La monja y el fraile

   La monja Fessue fue embarazada por el fraile Roidmet. Una vez conocido el embarazo, fue llamada por la abadesa a capítulo y acusada de incesto. Ella se excusó alegando que aquello había ocurrido sin su consentimiento, que había sido por la violencia y por la fuerza del fraile. La abadesa replicó diciendo:
   —Malvada, si esto sucedió en el dormitorio, ¿por qué no gritaste? Todas nosotras habríamos corrido en tu ayuda.
   Ella repuso que no osó gritar en el dormitorio porque en él siempre reina un completo silencio.
   —Pero —dijo la abadesa—, ¿por qué no hiciste signos a tus vecinas de habitación?
   —Yo les hice señas con el culo tanto como podía, pero nadie me socorrió.
   —Pero, malvada —preguntó la abadesa—, ¿por qué no viniste enseguida a decírmelo y a denunciarle?

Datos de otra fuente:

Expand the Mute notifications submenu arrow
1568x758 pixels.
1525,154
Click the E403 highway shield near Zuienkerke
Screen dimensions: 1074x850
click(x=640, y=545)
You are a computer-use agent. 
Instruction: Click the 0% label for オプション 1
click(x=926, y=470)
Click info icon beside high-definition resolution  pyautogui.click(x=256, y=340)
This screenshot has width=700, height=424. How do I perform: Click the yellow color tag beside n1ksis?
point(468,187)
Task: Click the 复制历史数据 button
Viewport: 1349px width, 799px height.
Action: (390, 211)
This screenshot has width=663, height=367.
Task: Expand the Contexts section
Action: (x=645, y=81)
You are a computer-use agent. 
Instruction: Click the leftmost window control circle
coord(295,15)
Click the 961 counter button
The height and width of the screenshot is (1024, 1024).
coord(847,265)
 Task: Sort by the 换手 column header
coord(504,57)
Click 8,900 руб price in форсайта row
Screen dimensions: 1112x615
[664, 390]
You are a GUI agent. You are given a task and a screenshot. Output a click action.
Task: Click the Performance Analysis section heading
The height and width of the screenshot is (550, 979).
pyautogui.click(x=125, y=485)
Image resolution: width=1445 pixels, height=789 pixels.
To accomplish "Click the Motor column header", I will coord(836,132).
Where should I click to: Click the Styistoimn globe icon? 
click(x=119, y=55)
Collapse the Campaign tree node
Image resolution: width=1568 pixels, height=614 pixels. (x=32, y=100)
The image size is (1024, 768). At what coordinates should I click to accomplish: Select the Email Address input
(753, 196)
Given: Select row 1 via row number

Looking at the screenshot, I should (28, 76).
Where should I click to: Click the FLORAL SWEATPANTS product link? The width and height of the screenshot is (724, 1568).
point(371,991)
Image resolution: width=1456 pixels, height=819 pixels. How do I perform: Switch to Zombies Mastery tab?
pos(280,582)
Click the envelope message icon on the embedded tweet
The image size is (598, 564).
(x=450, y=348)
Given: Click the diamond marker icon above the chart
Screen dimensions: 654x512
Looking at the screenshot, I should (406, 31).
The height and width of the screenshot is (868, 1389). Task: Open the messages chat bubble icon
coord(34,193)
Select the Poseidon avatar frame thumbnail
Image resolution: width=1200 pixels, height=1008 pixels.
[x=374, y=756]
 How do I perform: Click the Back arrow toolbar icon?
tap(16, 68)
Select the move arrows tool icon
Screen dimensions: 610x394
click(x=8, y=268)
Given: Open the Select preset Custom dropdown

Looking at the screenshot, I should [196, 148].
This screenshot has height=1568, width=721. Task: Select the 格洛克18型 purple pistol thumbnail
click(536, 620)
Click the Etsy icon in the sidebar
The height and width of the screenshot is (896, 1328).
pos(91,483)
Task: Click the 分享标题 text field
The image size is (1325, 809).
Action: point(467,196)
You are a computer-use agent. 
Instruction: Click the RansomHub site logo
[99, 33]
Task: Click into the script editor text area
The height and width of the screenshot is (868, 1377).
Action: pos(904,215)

Así habría yo procedido, si me hubiera encontrado en el mismo caso, para demostrar mi inocencia.
   —Porque temiendo quedar en pecado y condenarme, por miedo a que muriera de repente, me confesé al hermano Roidmet antes de que saliera de la habitación y me impuso como penitencia que no dijera nada a nadie. Demasiado grande habría sido el pecado si yo hubiera revelado mi confesión y altamente detestable ante Dios y los ángeles. Quizá esto habría sido causa de que el fuego del cielo hiciera arder toda la abadía y de que todas nosotras cayéramos en el abismo con Dathan y Abiron.